> About this task
Copy each line of the material below that includes the string "agent".

> Provided records

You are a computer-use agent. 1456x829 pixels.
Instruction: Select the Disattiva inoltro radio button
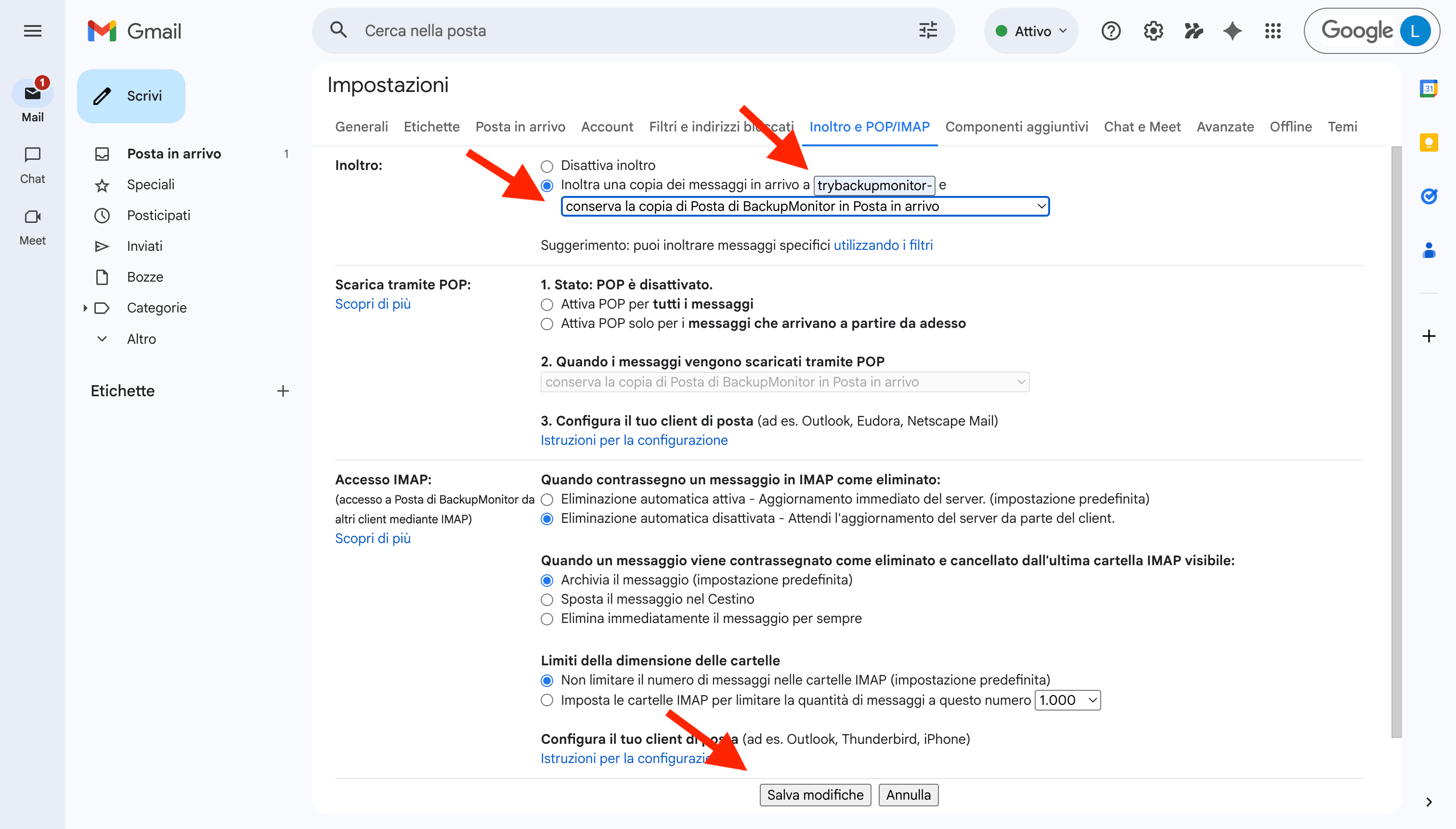click(x=547, y=165)
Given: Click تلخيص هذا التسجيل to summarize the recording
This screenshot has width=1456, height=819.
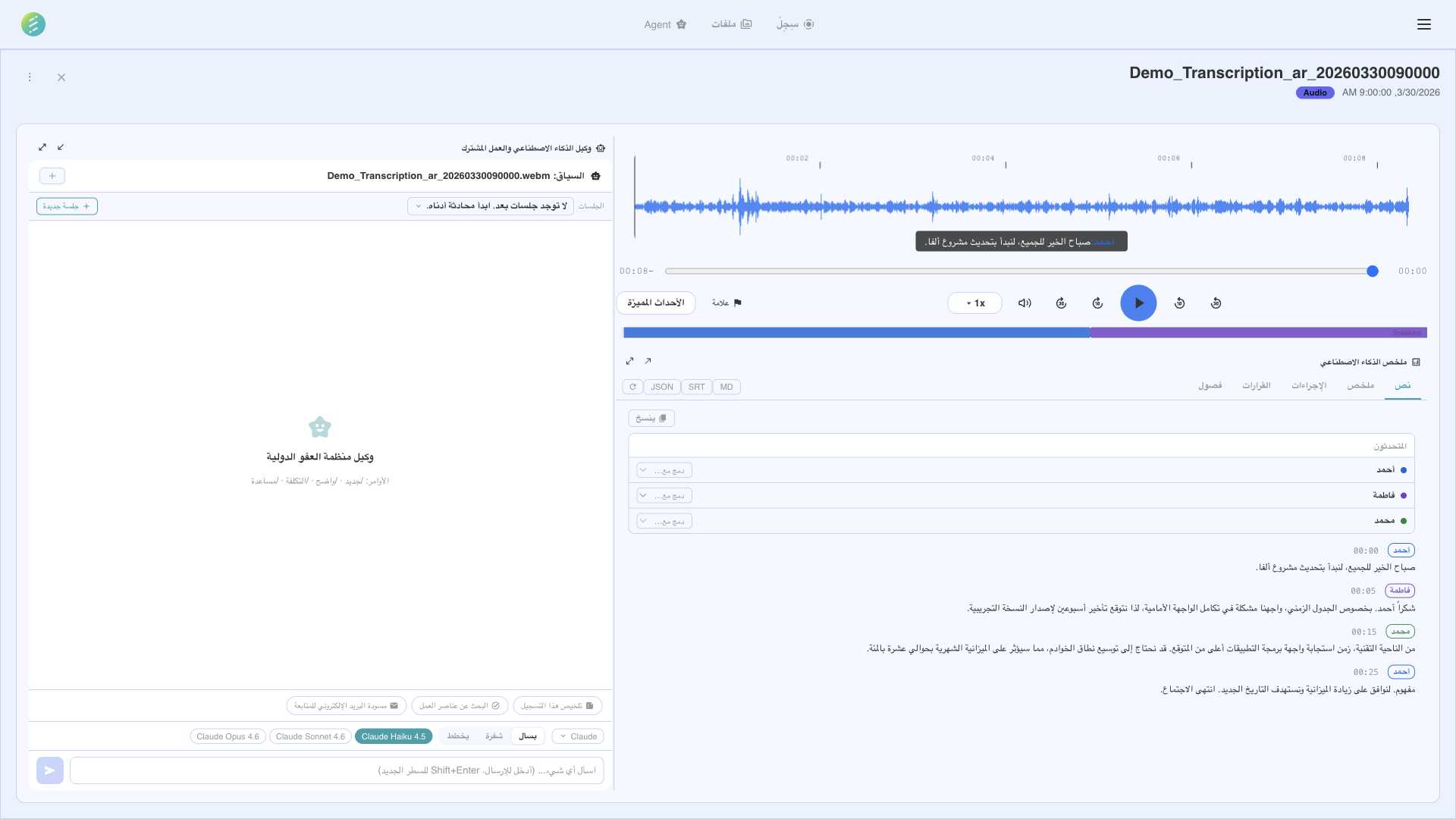Looking at the screenshot, I should [x=557, y=705].
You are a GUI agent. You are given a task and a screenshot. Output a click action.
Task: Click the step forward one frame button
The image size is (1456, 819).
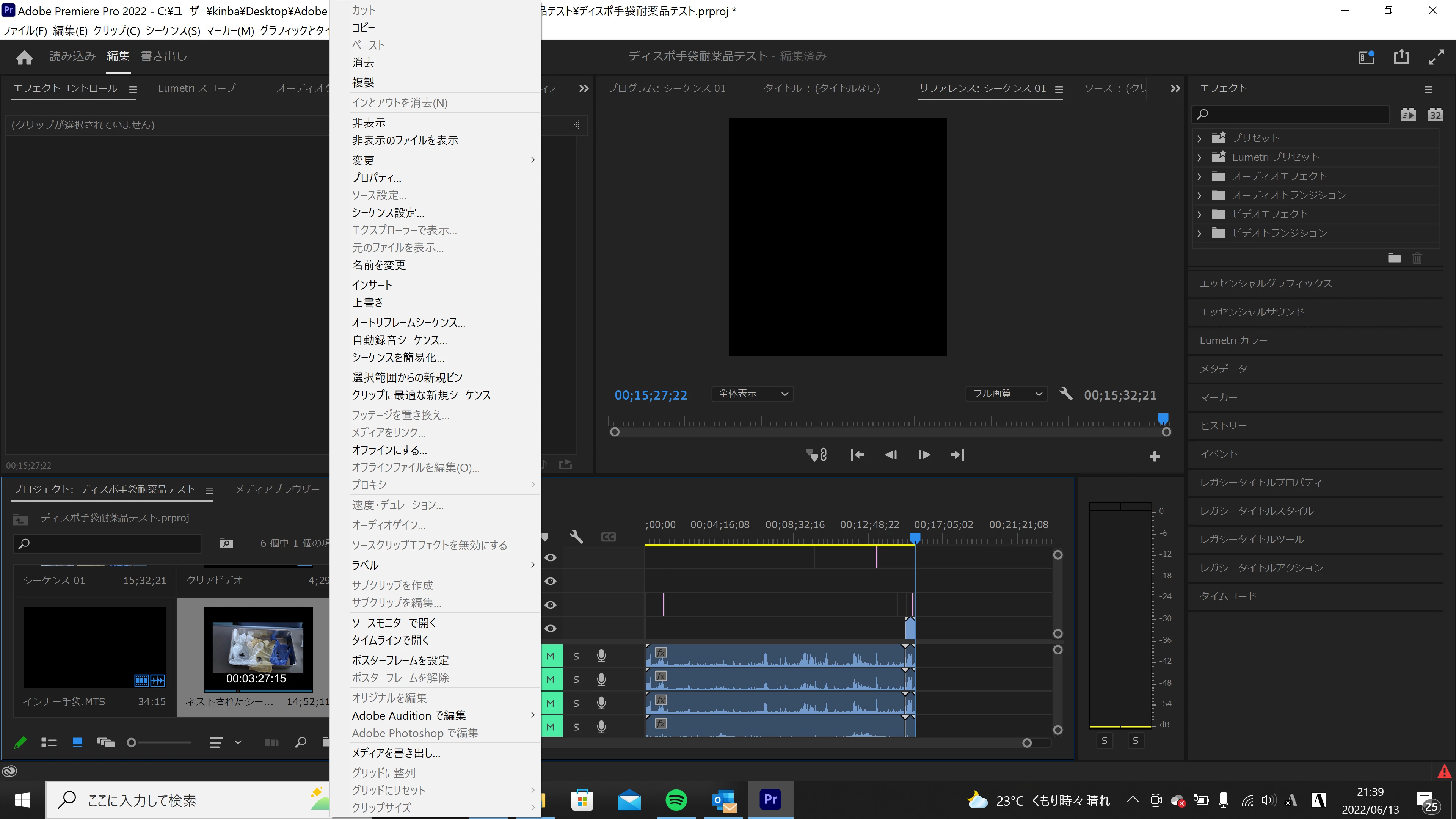click(924, 455)
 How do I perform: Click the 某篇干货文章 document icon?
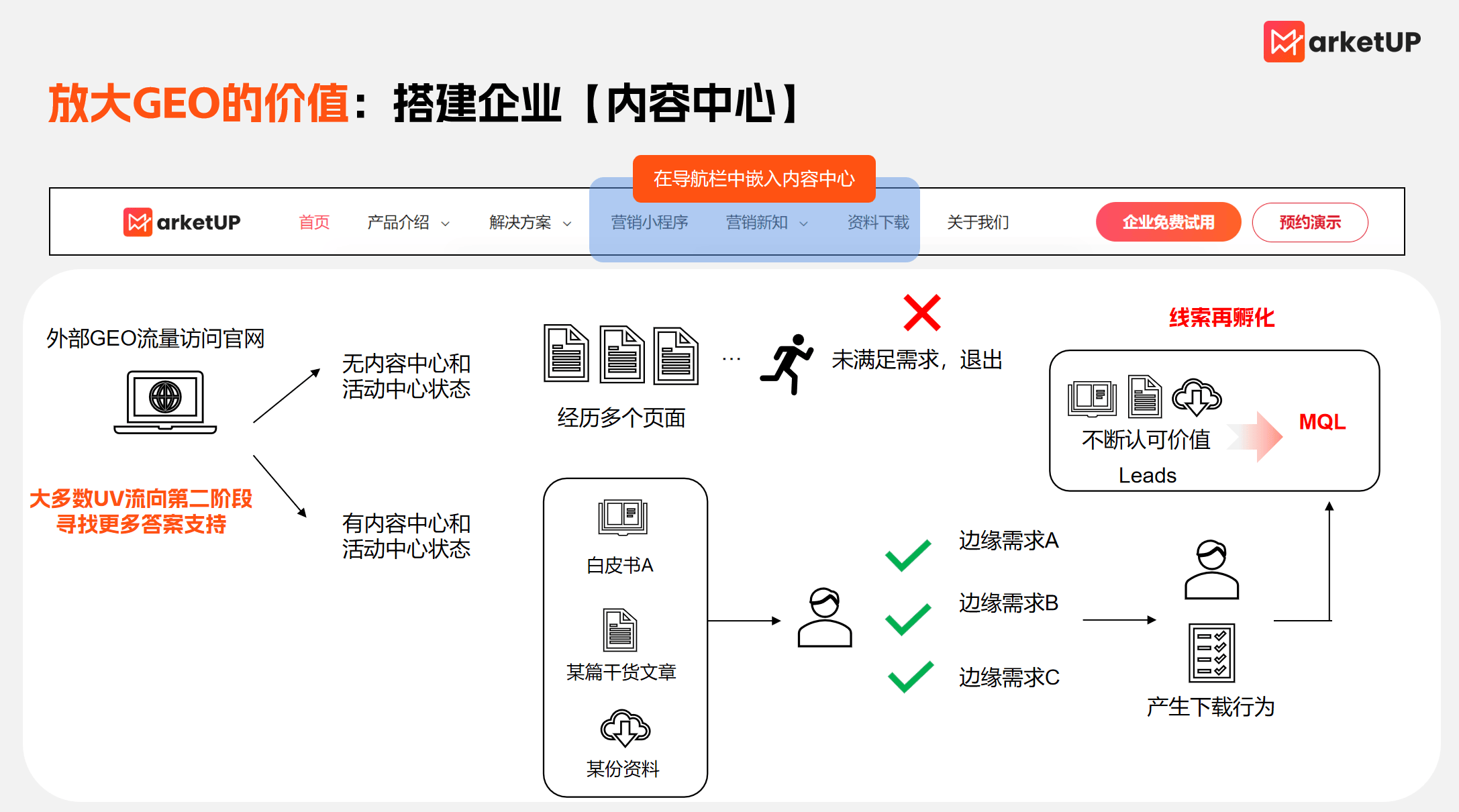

> Expected answer
You are a computer-use agent. 1456x829 pixels.
You are a GUI agent. You are given a task and a screenshot. Output a click action.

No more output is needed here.